WORK TO COMPLETE
Each entry that follows must be output without any deviation.

[[ DATA FOR THIS TASK, beginning ]]

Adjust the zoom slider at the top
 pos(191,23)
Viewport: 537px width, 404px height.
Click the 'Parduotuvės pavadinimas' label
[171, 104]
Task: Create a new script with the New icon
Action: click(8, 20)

[[ DATA FOR THIS TASK, end ]]

RESPONSE BOX
Adjust the zoom slider at the top
 pos(191,23)
Viewport: 537px width, 404px height.
Click the 'Parduotuvės pavadinimas' label
[171, 104]
Task: Create a new script with the New icon
Action: click(8, 20)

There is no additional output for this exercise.